欧州自動車工業会(ACEA)によると、マルタを除く欧州連合(EU)加盟26カ国の21年第1~3四半期の新車登録台数は、BEVが前年同期比95.6%増の56万8816台、PHVが129.5%増の64万3949台となった。全体に占めるシェアも21年第3四半期にBEV9.8%、PHV9.1%となっている。
EU市場の約3割を占める最大市場ドイツでは、21年11月の新車登録台数に占めるシェアがBEV20.3%、PHV14.1%となり、次世代自動車で初めて全体の3分の1以上を占めた(図)。次世代自動車購入時の助成金「環境ボーナス」のうち連邦政府助成分が20年7月から倍増され最大9000ユーロ(約117万円)が助成されることとなり、購入を後押しした。
ドイツにおける売れ筋車種は、BEVは米テスラの「モデル3」、PHVは独フォルクスワーゲン(VW)の「GOLF」の新規登録が最も多い(表)。テスラはベルリン近郊に工場を建設中で、21年内の操業開始を目指している。VWも向こう5年の投資計画において総投資額の半分以上を電動化などに配分、26年に販売台数の4分の1をBEVにすることを目指すなど次世代自動車シフトをさらに明確化している。
EV比率9割目指す
政治でもBEV推進の動きを加速させる動きがあった。ドイツで21年12月に発足した中道左派の社会民主党(SPD)、環境政党の緑の党、中道右派の自由民主党(FDP)の連立政権だ。3党は新政権の方向性について、177ページに及ぶ連立協定書で合意した。

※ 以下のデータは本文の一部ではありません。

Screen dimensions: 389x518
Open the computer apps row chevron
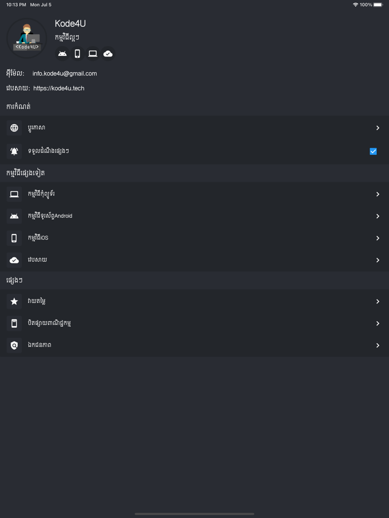pos(377,194)
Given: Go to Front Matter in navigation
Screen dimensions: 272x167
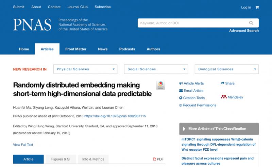Looking at the screenshot, I should [x=76, y=49].
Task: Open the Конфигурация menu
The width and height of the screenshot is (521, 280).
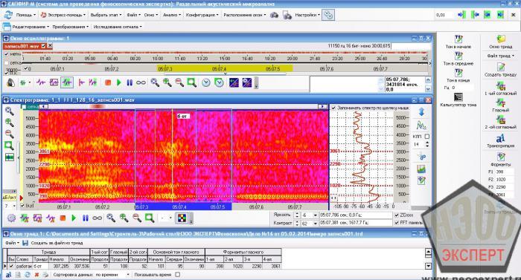Action: [x=202, y=15]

新政権は、経済・気候保護大臣ポストを緑の党、デジタル・交通大臣ポストをFDPが得た。連立協定書に基づき、オラフ・ショルツ連邦首相率いる新政権が今後打ち出す施策は、世界の次世代自動車の潮流にも影響を及ぼす。
連立協定書のうち次世代自動車に関するポイントは大きく3点に集約される。
1点目は、EUが発表した35年の実質的な内燃機関搭載車の廃止を支持、35年よりも早い廃止もあり得るとしている点だ。E…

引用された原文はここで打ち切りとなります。